■ Task statement: Output only the lines of the entries that follow, starting at the one with "Task: Click the red" and running down to the one with "You are a computer-use agent.", both included and unchanged.

■ Extracted information:
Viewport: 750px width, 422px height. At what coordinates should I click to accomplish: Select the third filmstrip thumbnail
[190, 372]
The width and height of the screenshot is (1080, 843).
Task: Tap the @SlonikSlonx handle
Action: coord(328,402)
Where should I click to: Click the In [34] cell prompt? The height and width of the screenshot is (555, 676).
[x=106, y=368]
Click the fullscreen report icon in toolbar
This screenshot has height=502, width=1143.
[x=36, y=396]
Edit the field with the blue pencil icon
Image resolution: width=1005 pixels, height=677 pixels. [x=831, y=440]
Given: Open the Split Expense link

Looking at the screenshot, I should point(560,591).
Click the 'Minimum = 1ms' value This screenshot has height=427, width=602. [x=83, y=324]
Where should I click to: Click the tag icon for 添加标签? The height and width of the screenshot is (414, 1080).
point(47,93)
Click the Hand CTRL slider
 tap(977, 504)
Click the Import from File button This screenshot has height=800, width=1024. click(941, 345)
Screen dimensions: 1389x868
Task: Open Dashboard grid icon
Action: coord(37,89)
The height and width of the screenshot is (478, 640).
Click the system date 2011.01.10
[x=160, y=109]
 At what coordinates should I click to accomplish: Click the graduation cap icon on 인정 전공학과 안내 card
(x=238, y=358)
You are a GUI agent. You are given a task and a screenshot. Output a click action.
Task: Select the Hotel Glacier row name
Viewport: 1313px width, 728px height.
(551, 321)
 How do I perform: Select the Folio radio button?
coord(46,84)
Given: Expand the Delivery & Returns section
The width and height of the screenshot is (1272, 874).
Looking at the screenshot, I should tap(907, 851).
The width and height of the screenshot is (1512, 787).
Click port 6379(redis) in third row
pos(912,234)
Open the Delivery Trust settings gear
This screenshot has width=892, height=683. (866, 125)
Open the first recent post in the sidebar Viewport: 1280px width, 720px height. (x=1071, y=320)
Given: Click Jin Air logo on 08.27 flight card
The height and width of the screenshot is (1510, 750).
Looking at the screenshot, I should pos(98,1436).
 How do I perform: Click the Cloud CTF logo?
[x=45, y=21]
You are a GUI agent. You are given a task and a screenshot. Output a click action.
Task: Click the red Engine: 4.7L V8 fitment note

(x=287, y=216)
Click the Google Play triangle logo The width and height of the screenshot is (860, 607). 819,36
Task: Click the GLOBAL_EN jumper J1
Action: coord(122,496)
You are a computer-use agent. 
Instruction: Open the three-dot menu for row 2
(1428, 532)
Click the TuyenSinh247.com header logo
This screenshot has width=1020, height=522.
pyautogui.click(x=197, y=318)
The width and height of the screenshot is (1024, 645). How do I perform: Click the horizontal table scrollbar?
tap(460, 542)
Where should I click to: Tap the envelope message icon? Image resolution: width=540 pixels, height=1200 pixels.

■ Output of the task:
Task: Click the red Engine: 4.7L V8 fitment note

(x=287, y=216)
Click the Google Play triangle logo The width and height of the screenshot is (860, 607). 819,36
Task: Click the GLOBAL_EN jumper J1
Action: coord(122,496)
You are a computer-use agent. 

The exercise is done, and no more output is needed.